Enzler Holding AG consists of four different companies, one of which is responsible for the hotel sector. What's the difference between cleaning hotels and other buildings?
Hotel cleaning is a specialized job, comparable with hospital cleaning. In contrast to an office building, which we normally clean when the workers have already gone home, hotel cleaning is carried out in the presence of the customers. For this kind of work, we need a different kind of person, someone who can engage with the customer. It's specifically in the hotel environment where the behaviour and appearance of our employees help shape our customer's reputation. For example, our employees who work in 4-star hotels need to dress and behave differently to those in 2-star establishments. This is what our clients and their guests expect. Also from an organisational viewpoint, a cleaning assignment in a hotel is more demanding than the classical cleaning job. Varying hotel occupancy rates mean we need to be more flexible in our planning. For an office building, we always need more or less the same number of employees. For a hotel, on the other hand, it could be 20 today, 30 tomorrow and only 15 next week, depending on occupancy.
Enzler Reinigung has been operating since 1935. How has the industry changed over the last 80 years?
I can only speak for the last 27 years, for the length of time I've been in the business. When I started, there was quite a different perception of what constituted quality. Back then, everything was cleaned just about on a daily basis. Later, the multinational companies above all began to compare their costs: What did a square metre of office cleaning cost in Zurich, in Frankfurt or in London? When they discovered that the cleaning costs in Zurich were higher, they drastically lowered the cleaning standard in their Zurich office buildings.

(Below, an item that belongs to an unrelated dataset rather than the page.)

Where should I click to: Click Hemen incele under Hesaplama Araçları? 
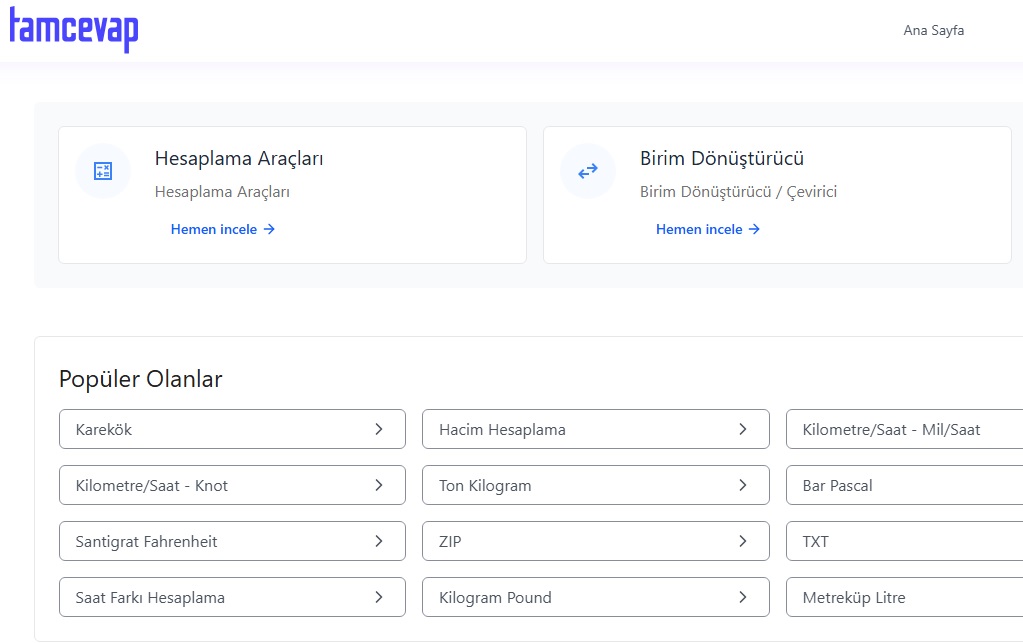pos(222,229)
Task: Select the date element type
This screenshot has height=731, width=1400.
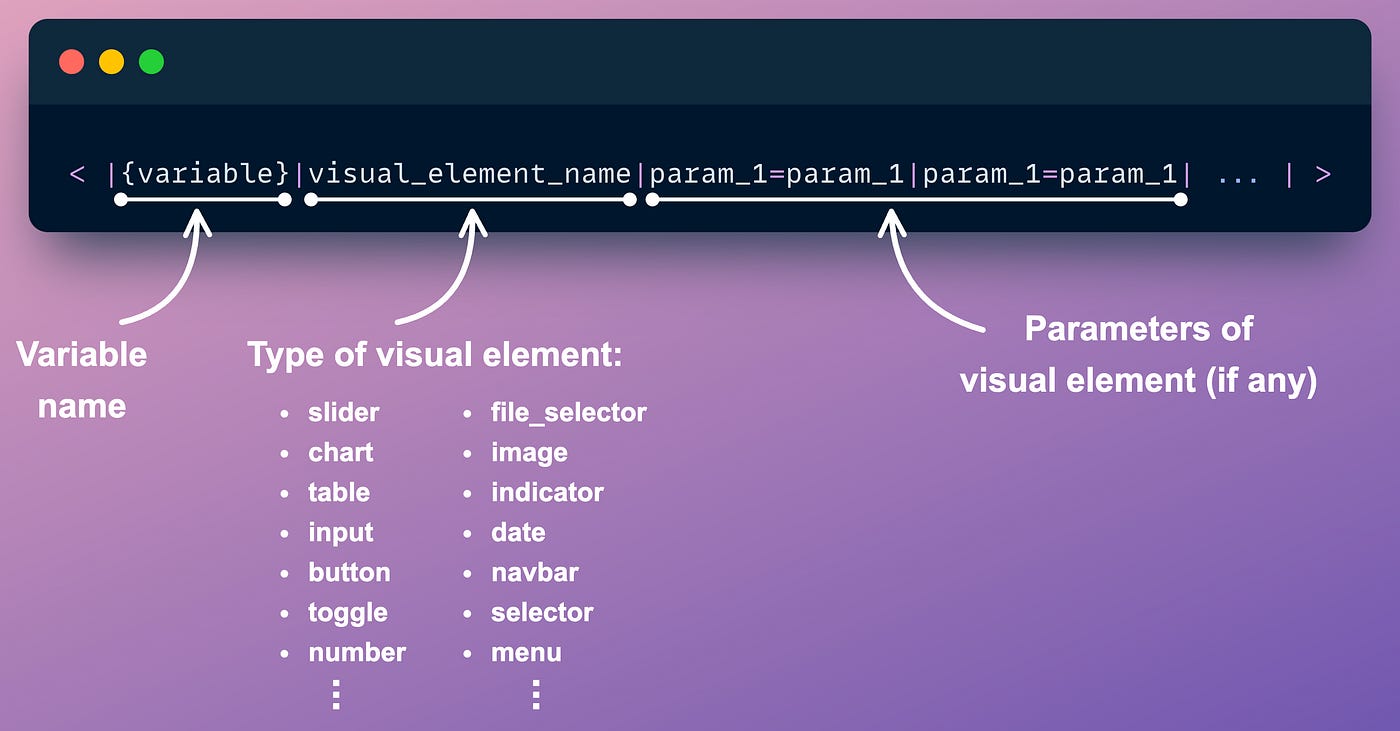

From cleaning office space five times a week, we reduced to twice a week and, several years later, to only once a week. Today, there's a tendency to carry out certain cleaning jobs only once every two weeks. What's actually happened is that we've adjusted our Swiss cleaning standards to the general European level.
This development doesn't just apply to office cleaning, right?
Over the last 25 years, the cleaning standard in Switzerland has fallen across the board. Just take public transport: Switzerland's railway carriages used to be the cleanest in Europe, today they're nowhere near that standard. Another example: 25 years ago, we employed between 30 and 40 people for the maintenance cleaning of one office building, for the same building today, we need only 15. It's a similar picture when we calculate our quotes for work: we used to estimate that one employee would need one hour to clean 40 square metres of toilet space. Now we calculate 80 square metres.